(RECORDS FOR THIS EXERCISE)

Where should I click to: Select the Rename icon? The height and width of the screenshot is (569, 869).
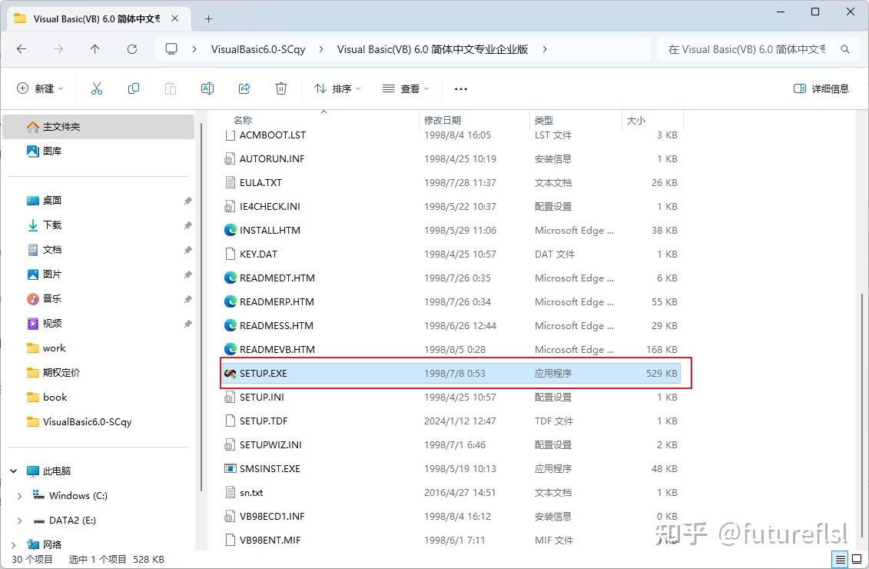207,88
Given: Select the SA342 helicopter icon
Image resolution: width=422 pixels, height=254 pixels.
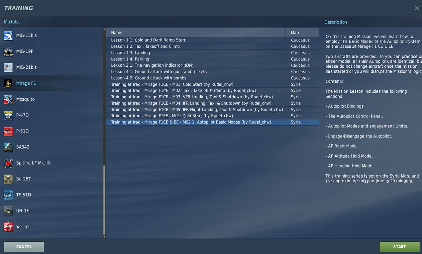Looking at the screenshot, I should [x=8, y=147].
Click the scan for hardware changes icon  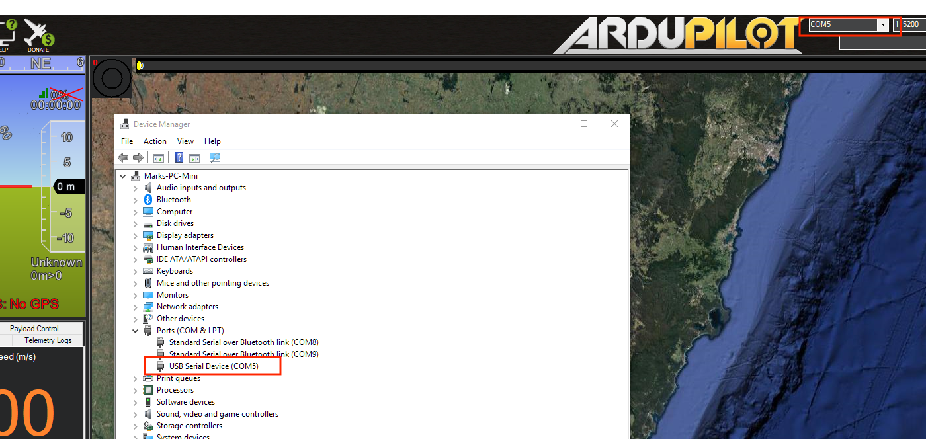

(End RECORDS FOR THIS EXERCISE)

Everything from the line that contains "Image resolution: width=422" through the final line of the material should be returned exactly, except the pictures.

§ **RESULT OF THIS TASK**:
Image resolution: width=422 pixels, height=254 pixels.
Looking at the screenshot, I should [x=8, y=147].
Click the scan for hardware changes icon  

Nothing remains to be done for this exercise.